───── The data ─────

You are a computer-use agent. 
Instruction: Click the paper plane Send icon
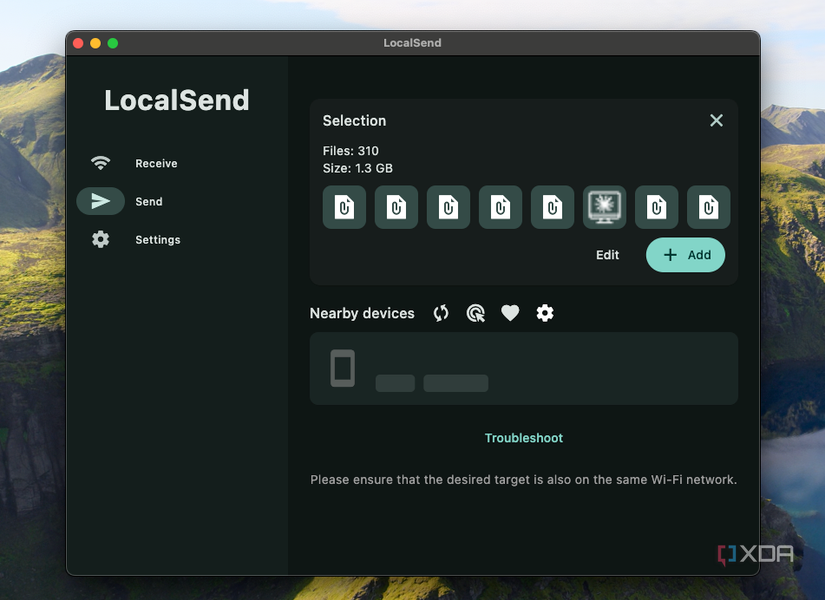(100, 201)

─────
───── The data ─────

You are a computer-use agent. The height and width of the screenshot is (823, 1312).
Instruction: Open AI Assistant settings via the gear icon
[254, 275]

─────

### [Goal of the exercise]
Within the listing above, filter for lines holding the string "computer" and copy each one.

### [The answer]
You are a computer-use agent. 
You are a computer-use agent. The height and width of the screenshot is (823, 1312).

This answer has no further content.